J'ai une dernière démonstration assez convaincante que je tiens de la chercheuse Isabelle Collet (informaticienne, enseignante-chercheuse à l'université de Genève et romancière), très alerte sur les représentations sexistes dans l'informatique. Lors de la conférence « Nos applications sont-elles sexistes ? » dans le cadre des formats Tous connectés et après ? tenue au Shadok à Strasbourg par le médial local Rue89 en octobre 2019, elle pose la question suivante à l'audience (je reformule de mémoire) : lorsqu'on vous parle d'« une équipe de programmeurs », quelle image mettez-vous sur ces mots ? Est-ce que vous projeter un groupe mixte de personnes qui travaillent dans le domaine de la programmation ? Non, c'est impossible. Vous imaginez forcément un groupe d'hommes. Et c'est normal, notre cerveau fonctionne ainsi. Il a besoin de se représenter les choses. C'est pourquoi la double flexion (une équipe de programmeuses et de programmeurs) n'est pas une répétition : elle précise qui constitue le groupe dont on parle et ne met pas en avant un groupe social, qui n'est d'ailleurs pas forcément supérieur numériquement pour justifier le raccourci (l'Académie française recommanderait de dire les programmeurs même si un groupe de personnes ne comprendrait qu'un seul programmeur). De même que l'accord de proximité permet de règler un certain nombre de problèmes que l'on peut rencontrer (par exemple, les jours et les nuits sont belles, on accorde avec le genre du terme le plus proche, c'est plus égalitaire). On peut préférer la formulation « une équipe de personnes programmeuses » pour débinariser, le terme « personne » s'avère un allié redoutable pour éradiquer la binarité dans les tournures de phrases.

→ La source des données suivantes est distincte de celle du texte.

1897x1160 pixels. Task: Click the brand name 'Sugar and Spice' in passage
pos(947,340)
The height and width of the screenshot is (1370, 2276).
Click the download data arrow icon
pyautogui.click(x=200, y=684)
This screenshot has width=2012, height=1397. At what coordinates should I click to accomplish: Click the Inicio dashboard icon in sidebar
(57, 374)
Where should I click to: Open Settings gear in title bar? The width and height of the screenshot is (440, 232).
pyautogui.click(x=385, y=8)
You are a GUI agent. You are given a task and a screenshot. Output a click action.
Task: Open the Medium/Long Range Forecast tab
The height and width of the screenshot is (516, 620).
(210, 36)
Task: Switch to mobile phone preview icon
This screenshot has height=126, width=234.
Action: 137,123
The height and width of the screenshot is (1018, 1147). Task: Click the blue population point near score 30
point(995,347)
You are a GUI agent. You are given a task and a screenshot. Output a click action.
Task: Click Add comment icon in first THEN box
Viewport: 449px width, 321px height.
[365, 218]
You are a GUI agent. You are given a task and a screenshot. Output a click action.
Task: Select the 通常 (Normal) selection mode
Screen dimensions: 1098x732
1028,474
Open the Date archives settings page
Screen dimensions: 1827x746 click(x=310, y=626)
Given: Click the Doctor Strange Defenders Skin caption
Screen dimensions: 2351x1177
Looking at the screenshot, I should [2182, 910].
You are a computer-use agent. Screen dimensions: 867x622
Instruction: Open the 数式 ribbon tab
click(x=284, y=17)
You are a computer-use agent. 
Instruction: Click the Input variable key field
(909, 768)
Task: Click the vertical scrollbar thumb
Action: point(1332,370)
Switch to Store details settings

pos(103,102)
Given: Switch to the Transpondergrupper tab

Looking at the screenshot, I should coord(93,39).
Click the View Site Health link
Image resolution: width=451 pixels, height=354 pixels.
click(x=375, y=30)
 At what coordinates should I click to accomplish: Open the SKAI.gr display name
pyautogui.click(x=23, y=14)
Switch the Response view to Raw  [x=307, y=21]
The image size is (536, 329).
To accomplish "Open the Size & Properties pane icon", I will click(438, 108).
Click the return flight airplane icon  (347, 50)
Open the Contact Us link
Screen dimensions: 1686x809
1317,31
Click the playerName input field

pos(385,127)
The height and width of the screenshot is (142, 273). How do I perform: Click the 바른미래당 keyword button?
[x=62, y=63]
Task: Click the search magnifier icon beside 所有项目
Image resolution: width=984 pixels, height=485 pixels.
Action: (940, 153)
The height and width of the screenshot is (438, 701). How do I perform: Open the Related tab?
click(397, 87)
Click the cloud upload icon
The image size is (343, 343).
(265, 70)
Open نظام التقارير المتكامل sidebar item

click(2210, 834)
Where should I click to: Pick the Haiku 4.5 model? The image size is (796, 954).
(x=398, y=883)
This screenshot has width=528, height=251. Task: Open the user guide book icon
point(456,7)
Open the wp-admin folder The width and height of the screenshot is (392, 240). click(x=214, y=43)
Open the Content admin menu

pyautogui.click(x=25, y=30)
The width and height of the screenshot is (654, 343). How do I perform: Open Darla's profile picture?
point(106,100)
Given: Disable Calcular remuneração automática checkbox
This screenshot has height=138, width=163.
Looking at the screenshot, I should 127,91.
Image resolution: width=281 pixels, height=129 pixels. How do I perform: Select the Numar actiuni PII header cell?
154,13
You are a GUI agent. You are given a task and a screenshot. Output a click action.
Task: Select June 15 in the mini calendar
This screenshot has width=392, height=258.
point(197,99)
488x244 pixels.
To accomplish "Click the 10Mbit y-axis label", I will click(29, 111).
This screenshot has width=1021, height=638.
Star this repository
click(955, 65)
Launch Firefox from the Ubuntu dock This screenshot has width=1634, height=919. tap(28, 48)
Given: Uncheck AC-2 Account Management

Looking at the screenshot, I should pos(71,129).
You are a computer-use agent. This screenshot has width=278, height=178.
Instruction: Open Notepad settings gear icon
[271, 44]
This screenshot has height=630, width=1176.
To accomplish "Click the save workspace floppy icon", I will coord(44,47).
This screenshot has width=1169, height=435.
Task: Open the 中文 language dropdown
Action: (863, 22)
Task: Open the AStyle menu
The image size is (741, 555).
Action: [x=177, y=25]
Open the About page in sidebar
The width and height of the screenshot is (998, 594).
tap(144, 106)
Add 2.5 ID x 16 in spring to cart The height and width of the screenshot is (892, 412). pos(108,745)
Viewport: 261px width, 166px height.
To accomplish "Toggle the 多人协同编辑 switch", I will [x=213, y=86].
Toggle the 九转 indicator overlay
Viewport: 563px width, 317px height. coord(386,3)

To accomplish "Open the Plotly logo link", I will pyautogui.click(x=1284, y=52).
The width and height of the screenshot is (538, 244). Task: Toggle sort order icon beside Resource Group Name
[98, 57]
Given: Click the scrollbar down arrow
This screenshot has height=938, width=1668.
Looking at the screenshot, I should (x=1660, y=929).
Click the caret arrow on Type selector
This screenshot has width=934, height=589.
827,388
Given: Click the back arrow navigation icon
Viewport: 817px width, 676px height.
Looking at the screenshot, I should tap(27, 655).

L'hostilité à l'égard de l'écriture inclusive (ou égalitaire) monte d'un cran et on observe un durcissement légal : Blanquer s'est prononcé en novembre 2020 et interdit son aprentissage et son usage à l'école, car il estime qu'elle va à l'encontre de l'école inclusive (WTF?), Edouard Philippe la bannit des textes officiels et du public déjà en 2017. La réponse doit être à la hauteur. Des enseignant·e·s clament déjà qu'iels ne s'opposeront pas à l'emploi de l'écriture inclusive par leurs élèves, estimant que la déconstruction peut se faire à tout âge et qu'il s'agit de faire avancer les mentalités. Des personnes actrices dans la recherche en linguistique épluchent les formes possibles pour apporter un modèle de grammaire à la hauteur des enjeux. Dans le milieu féministe et les milieux militants en générale, dans les échanges privés, les mails, avec parfois en dehors des ami·e·s et proches, des personnes à la direction de structures culturelles, de services de la ville, etc., on retrouve des efforts pour intégrer des formes d'écriture inclusive. C'est parfois maladroit, mal employé, et il faut absolument que la binarité se dissolve dans le tournant inclusif mais les gens répètent et réemployent les formulations. C'est un peu comme du bouche à oreille, mais par écrit. Les formulations épicènes semblent convaincre les personnes sujettes à des dysfonctionnements matériels ou confrontées à des difficultés (lecteurs d'écran qui interprètent mal les formulations, structures grammaticales impraticables pour les personnes dyslexiques, etc.) ou à des mégenrages (fait de désigner une personne par un genre qui ne correspond pas à son identité de genre). Et entre nous, c'est (l'écriture épicène) une assez bonne façon de les niquer (les dinosaures, qui, comme on sait que l'histoire se répète, finiront par disparaître). Que le combat commence.
EDIT : Ïan Larue, qui a écrit Libère-toi Cyborg ! (Cambourakis, 2018), y propose une partie intitulée « Dégenrer la langue française » qui amène des réflexions intéressantes, notamment sur la façon dont l'usage prévaudra sur les considérations pseudosavantes et pleines d'a prioris de personnes non concernées !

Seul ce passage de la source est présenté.